All Bible Verses (10)
Verses for Comfort
“Yahweh is near to those who have a broken heart, and saves those who have a crushed spirit.”
This verse does not promise that the broken heart will be quickly repaired. It promises that God draws near to it. Parents grieving a stillbirth are not abandoned in their brokenness — they are specifically sought out by God.
“Blessed are those who mourn, for they shall be comforted.”
Jesus names mourning as a place where blessing is found — not after the grief ends, but within it. The comfort promised here is not a reward for recovering quickly but a companion for the mourning itself.
“But though he causes grief, yet he will have compassion according to the multitude of his loving kindnesses. For he does not afflict willingly, nor grieve the children of men.”
This passage, written from the depths of catastrophic loss, insists that God's grief over human suffering is real. He does not stand at a cold distance from stillbirth — He grieves with those who grieve.

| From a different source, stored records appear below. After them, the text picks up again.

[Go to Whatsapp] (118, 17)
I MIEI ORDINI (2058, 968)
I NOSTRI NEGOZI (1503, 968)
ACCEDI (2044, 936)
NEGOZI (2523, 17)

“He will feed his flock like a shepherd. He will gather the lambs in his arm, and carry them in his bosom. He will gently lead those who have their young.”
The image of God gathering lambs in His arms speaks tenderly to the fate of children who died too soon. He carries them close. And He leads with gentleness those parents who are raw with fresh loss.
Verses for Trust
“"Can a woman forget her nursing child, that she should not have compassion on the son of her womb? Yes, these may forget, yet I will not forget you! Behold, I have engraved you on the palms of my hands."”
God uses the image of a mother's bond with her child to describe His own unforgetting love. For a parent who fears their baby is forgotten, this verse answers directly — God does not forget, and the child is engraved in His hands.
“For you formed my inmost being. You knit me together in my mother's womb. I will give thanks to you, for I am fearfully and wonderfully made. Your works are wonderful. My soul knows that very well. My frame wasn't hidden from you, when I was made in secret, woven together in the depths of the earth. Your eyes saw my body. In your book they were all written, the days that were ordained for me, when as yet there were none of them.”
Every day of every life — including a life that was brief — was known and recorded by God before it began. A stillborn child was not unseen or uncounted; every day was written in God's book.
“For I am persuaded that neither death, nor life, nor angels, nor principalities, nor things present, nor things to come, nor powers, nor height, nor depth, nor any other created thing will be able to separate us from the love of God which is in Christ Jesus our Lord.”
Death is explicitly named as something that cannot sever the bond of God's love. The child who died is not separated from that love, and neither is the parent who remains.
Verses for Hope
“He will wipe away every tear from their eyes. Death will be no more; neither will there be mourning, nor crying, nor pain, any more. The first things have passed away.”
This is the ultimate horizon for every grief — a future where death itself is undone. For parents mourning a stillborn child, this promise holds out the hope of a reunion in a world where loss no longer exists.
“But now he is dead. Why should I fast? Can I bring him back again? I will go to him, but he will not return to me.”
David's words after losing his infant son carry both raw honesty and a quiet hope — 'I will go to him.' David believed he would see his child again. That same hope is available to grieving parents today.
Verses for Strength
“You number my wanderings. You put my tears in your bottle. Aren't they in your book?”
God keeps a record of every tear. He does not dismiss or minimize grief — He collects it. Every tear a parent sheds for a stillborn child is known, numbered, and held by God.